*Assigned task*. Nothing but the lines below from the one containing "Kontakt (188, 1101)" through the one containing "RIVAL SONS – Olympia Paris (499, 2122)" should appear in the answer, exact and without pictures.

*Recorded information*.
_ _ _
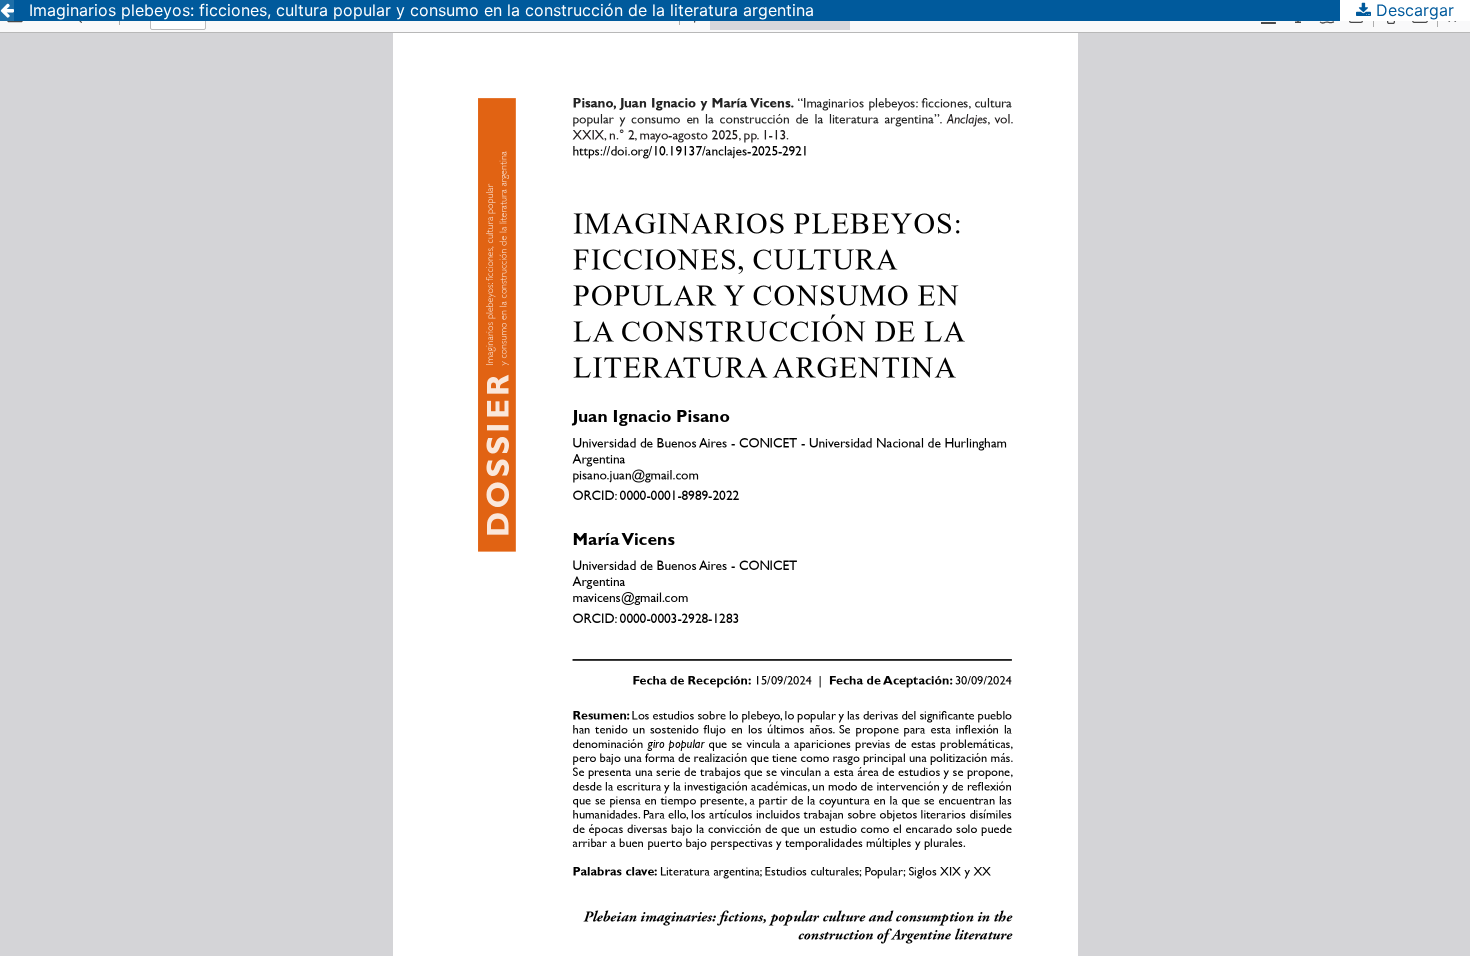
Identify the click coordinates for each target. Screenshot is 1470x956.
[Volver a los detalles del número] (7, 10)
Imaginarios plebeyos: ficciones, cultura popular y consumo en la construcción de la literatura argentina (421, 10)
_ _ _
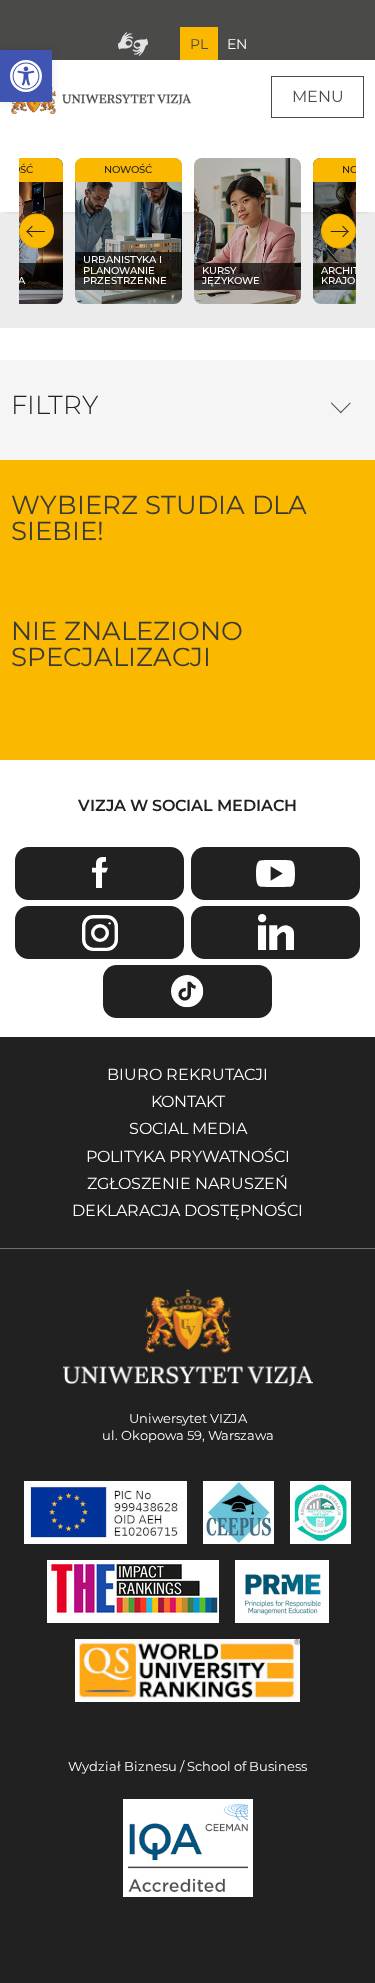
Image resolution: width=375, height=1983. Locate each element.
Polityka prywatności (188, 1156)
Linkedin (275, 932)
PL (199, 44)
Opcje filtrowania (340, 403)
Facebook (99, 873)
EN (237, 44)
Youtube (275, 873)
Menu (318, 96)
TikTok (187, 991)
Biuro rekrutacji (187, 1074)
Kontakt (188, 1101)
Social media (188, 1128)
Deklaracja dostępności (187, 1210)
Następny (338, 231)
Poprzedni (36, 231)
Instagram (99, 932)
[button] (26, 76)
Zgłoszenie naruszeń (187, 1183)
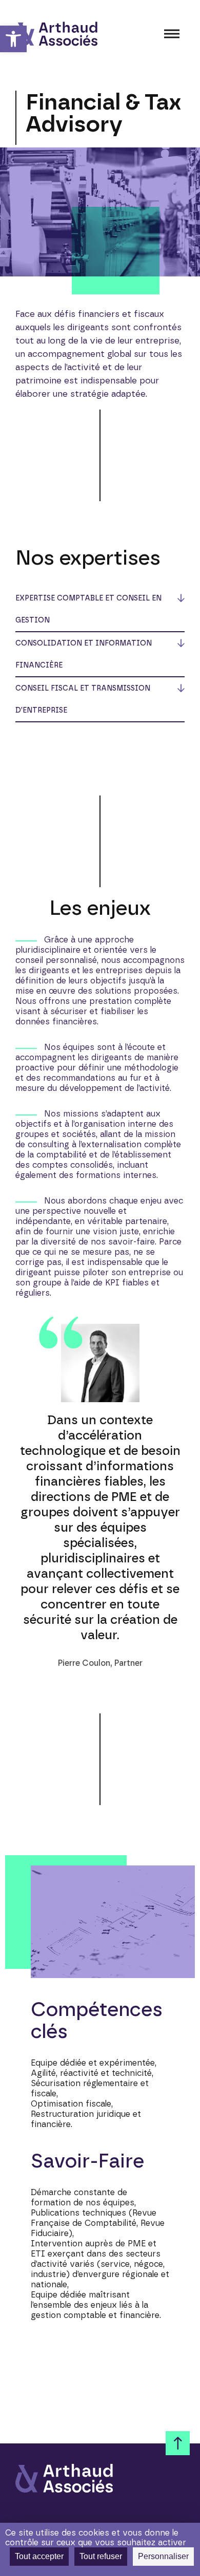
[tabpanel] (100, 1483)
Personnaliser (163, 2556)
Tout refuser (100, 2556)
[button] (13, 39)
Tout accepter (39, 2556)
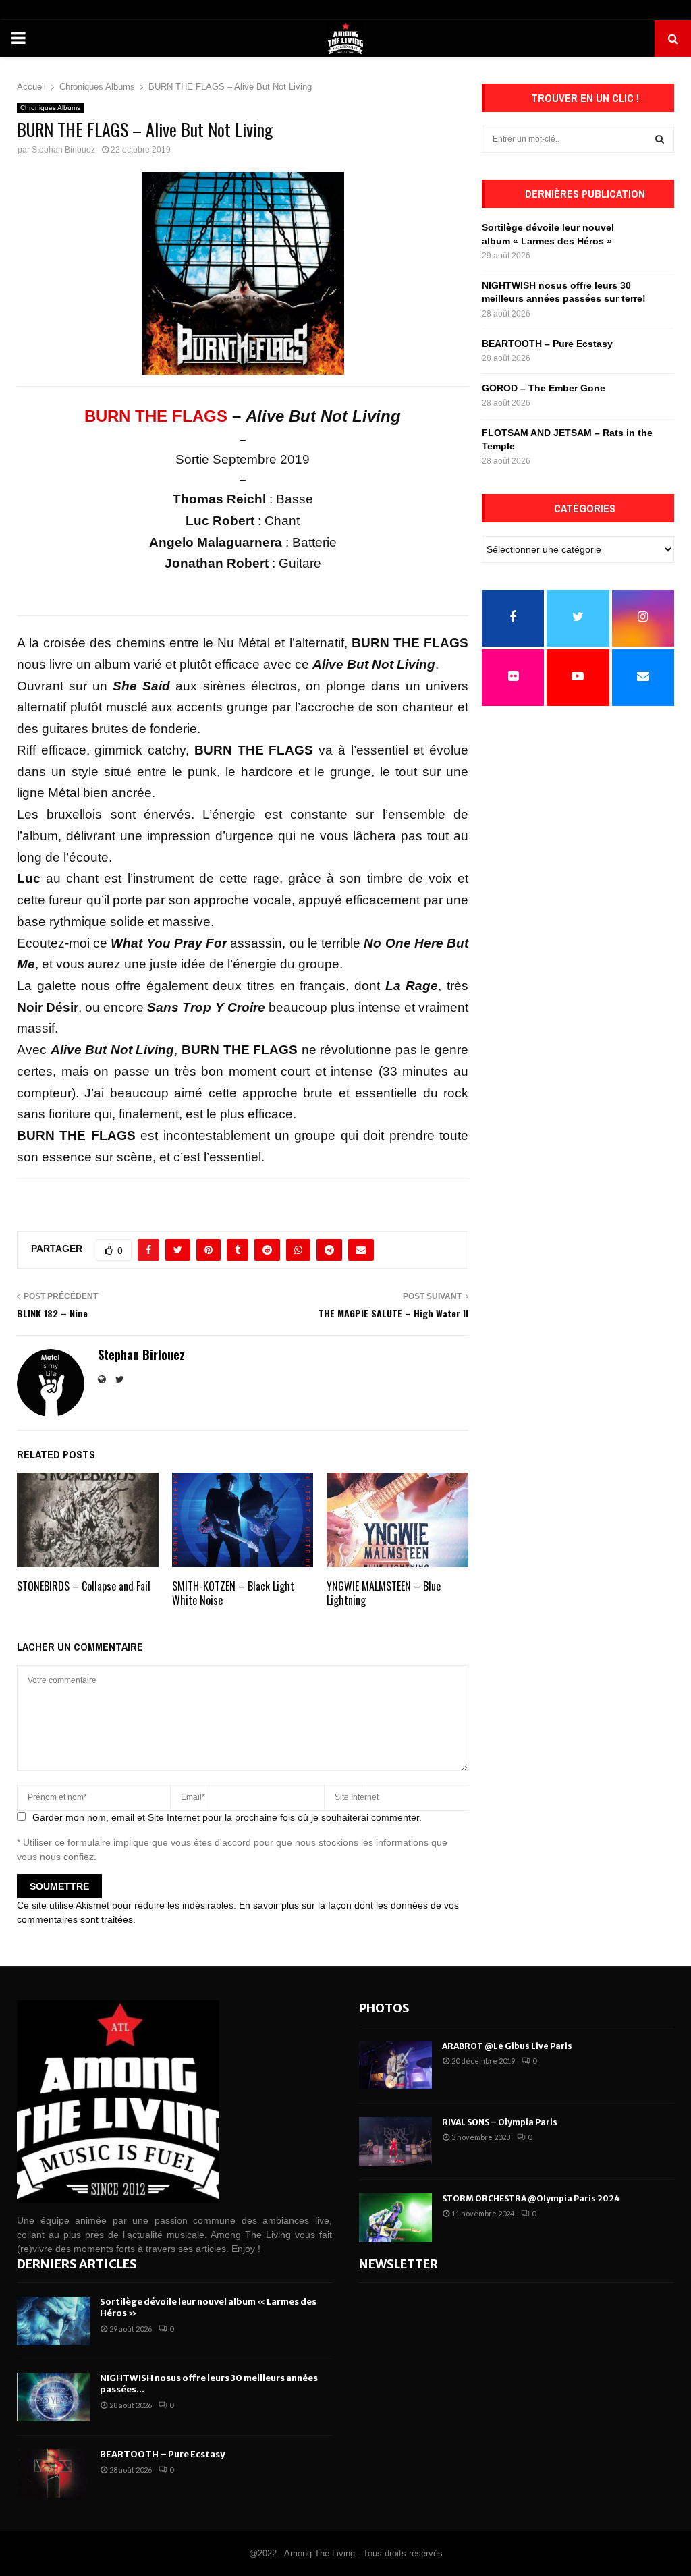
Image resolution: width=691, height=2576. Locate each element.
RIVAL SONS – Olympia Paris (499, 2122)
_ _ _
*Solution to this exercise*.
Kontakt (188, 1101)
Social media (188, 1128)
Deklaracja dostępności (187, 1210)
Następny (338, 231)
Poprzedni (36, 231)
Instagram (99, 932)
[button] (26, 76)
Zgłoszenie naruszeń (187, 1183)
[tabpanel] (100, 1483)
Personnaliser (163, 2556)
Tout refuser (100, 2556)
[button] (13, 39)
Tout accepter (39, 2556)
Image resolution: width=691, height=2576. Locate each element.
RIVAL SONS – Olympia Paris (499, 2122)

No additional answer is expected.